Texte de la page:

Le jour même où Michael Applebaum a annoncé la création d'une escouade policière consacrée à la lutte contre la collusion et la corruption, le nouveau maire de Montréal s'est rapidement retrouvé sur la défensive, en niant faire l'objet d'une enquête. La Presse a toutefois appris que l'Unité permanente anticorruption (UPAC) a récemment reçu des informations jugées «sérieuses» sur un dossier de dézonage qui l'impliquerait.

L'Unité permanente anticorruption (UPAC) a reçu des informations jugées «sérieuses» sur un dossier de dézonage douteux à Montréal qui impliquerait Michael Applebaum et le crime organisé, selon ce qu'a appris La Presse. Après avoir reçu hier la visite des enquêteurs de la commission Charbonneau, le maire intérimaire de la métropole a toutefois tenu à assurer qu'il n'était visé par aucune enquête.

Au printemps dernier, l'UPAC a reçu des informations sur des transactions immobilières douteuses concernant Michael Applebaum, mais les policiers ont finalement décidé de fermer le dossier. Depuis, ils ont toutefois reçu de nouveaux renseignements suffisamment crédibles pour qu'ils s'intéressent de nouveau à celui qui est devenu maire de Montréal à la mi-novembre.

Les informations reçues récemment concernent un changement de zonage pour un projet immobilier qui impliquerait le crime organisé, selon nos sources. L'UPAC a toutefois refusé de commenter le dossier.

Avant de diriger la métropole, Michael Applebaum était président du comité exécutif et maire de l'arrondissement de Côte-des-Neiges-Notre-Dame-de-Grâce (CDN-NDG). Il a également longtemps présidé le comité consultatif en urbanisme de son arrondissement. Le fait qu'un élu travaillant toujours comme courtier immobilier se retrouve à la tête de ce comité, qui se penche notamment sur les changements de zonage, avait à l'époque fait l'objet de nombreuses critiques.

M. Applebaum a toujours soutenu que son poste ne lui avait pas permis de prendre connaissance d'informations confidentielles qu'il aurait pu utiliser à son profit. Ce n'est qu'en 2009, après que le maire Gérald Tremblay l'eut nommé responsable des sports et des loisirs au comité exécutif, que M. Applebaum a quitté la présidence du comité consultatif en urbanisme. Il a également décidé cette année-là de ne pas renouveler sa licence de courtier immobilier.

Rencontre avec la commission Charbonneau

Michael Applebaum a révélé hier matin qu'il a rencontré les enquêteurs de la commission Charbonneau à leur demande. Puis, en début d'après-midi, Le Devoir a publié en ligne un article selon lequel les enquêteurs s'intéressent à des transactions immobilières douteuses conclues à l'époque où il dirigeait CDN-NDG. Le maire a convoqué la presse en fin d'après-midi pour une deuxième fois afin de nier catégoriquement ces informations.

Consigne: Pourriez-vous rédiger la suite de l'article sur Michael Applebaum et l'UPAC, à partir de sa dernière phrase ? Le matériel qui suit n'a aucun rapport avec l'article.

Données disponibles:
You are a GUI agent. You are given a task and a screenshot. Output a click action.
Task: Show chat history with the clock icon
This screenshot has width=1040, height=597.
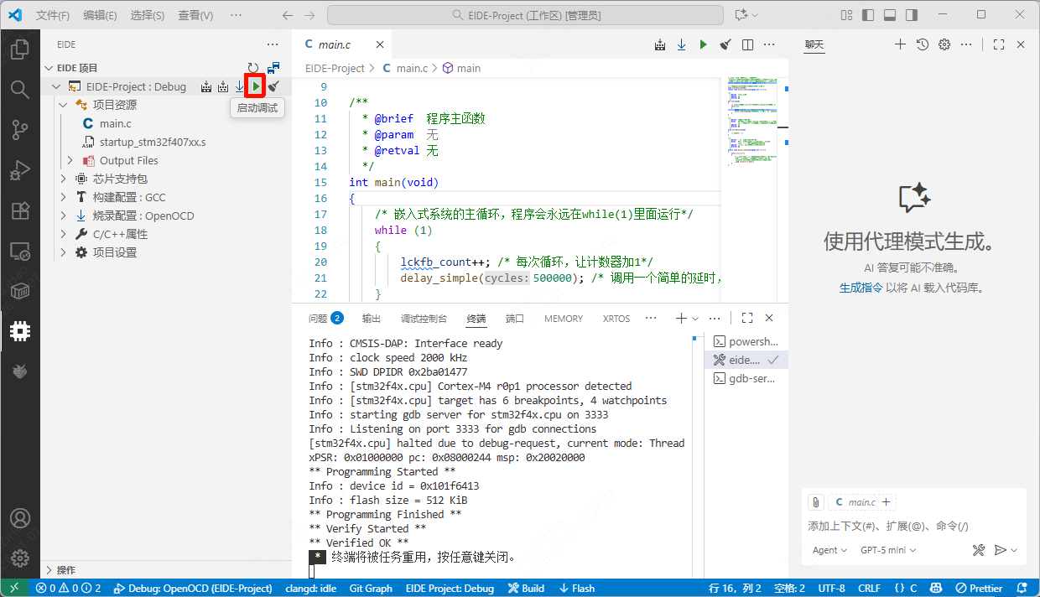click(923, 44)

Réponse:
«Je ne peux pas vous parler [du contenu de notre rencontre], mais l'article dans Le Devoir n'est pas vrai. Il n'y a pas d'enquête sur Michael Applebaum. Il n'y a pas eu de question sur des transactions immobilières», a-t-il dit.

Le porte-parole de la Commission, Richard Bourdon, a confirmé que Michael Applebaum avait rencontré des enquêteurs, sans préciser les sujets abordés. «On n'enquête pas sur des individus, mais sur des systèmes, des pratiques qui pourraient être en place», a-t-il précisé.

De fait, la commission Charbonneau doit éviter de nuire au travail mené par l'UPAC. Il est donc plausible que ses enquêteurs n'aient pas abordé les informations qui intéressent maintenant les policiers.

Cette nouvelle survient le jour même où M. Applebaum a annoncé la création, au Service de police de la Ville de Montréal, d'une escouade affectée aux contrats municipaux, une décision qui a d'ailleurs pris l'UPAC par surprise, selon nos sources. Le maire a assuré qu'il n'avait pas devancé cette annonce pour qu'elle coïncide avec sa rencontre avec les enquêteurs de la commission Charbonneau. «Non, je continue à travailler comme maire et je vais prendre les mesures nécessaires pour faire le ménage à la Ville. Ça n'a rien à voir», a-t-il dit.

L'opposition s'est dite surprise d'apprendre que la commission Charbonneau s'intéresse au maire intérimaire. «Les élus, comme les fonctionnaires, doivent montrer patte blanche et collaborer aux enquêtes. M. Applebaum a affirmé qu'il allait pleinement collaborer à l'enquête. On espère avoir plus d'informations d'ici à la réouverture des travaux de la commission Charbonneau, le 21 janvier», a indiqué le conseiller Gaétan Primeau, de Vision Montréal.

Le chef de Projet Montréal, Richard Bergeron, a pour sa part dit faire confiance à la commission Charbonneau et à ses enquêteurs.